On le sait, ces derniers interviennent dans l'introduction de sa Messe des morts à laquelle ils prêtent les mêmes couleurs sombres et sinistres que celles de l'extraordinaire Ode funèbre maçonnique qui accompagna en 1785 une cérémonie de deuil après le décès de deux frères maçons de Mozart. Or, rien n'est jamais fortuit chez Wolfgang qui sait toujours exactement où il veut aller et par quels moyens y parvenir le mieux. Ici, c'est un équilibre particulier entre les timbres de son orchestre ainsi que le recours au fameux ton grégorien de ré mineur que Mozart utilise chaque fois qu'il veut suggérer l'idée de la mort : cet antique mode mineur caractérisait déjà le personnage du Commandeur dans Don Giovanni et apparaissait également dans le plus tragique et le plus génial de ses Concertos pour piano, le 20e.

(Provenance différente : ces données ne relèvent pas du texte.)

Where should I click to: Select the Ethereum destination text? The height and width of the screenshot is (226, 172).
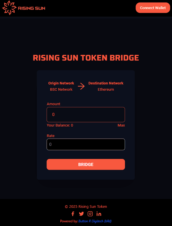[x=106, y=90]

Grâce à la transparence de l'acoustique de Pleyel, on a ainsi perçu dans toute sa force ce jeu subtil des tonalités et des couleurs instrumentales, car Hervé Niquet sait lui aussi où il veut nous mener. Il a ainsi démontré l'unicité profonde de l'oeuvre préférée des mélomanes en tenant ferme le gouvernail des couleurs et des timbres. L'enchaînement des atmosphères y fut ainsi parfaitement maîtrisé dans leur unité comme dans leur force symbolique: la messe des morts cache un hymne aux vivants ! On s'en doutait un peu, car si La Flûte enchantée tient de l'oratorio maçonnique, le Requiem a tout d'un opéra sacré !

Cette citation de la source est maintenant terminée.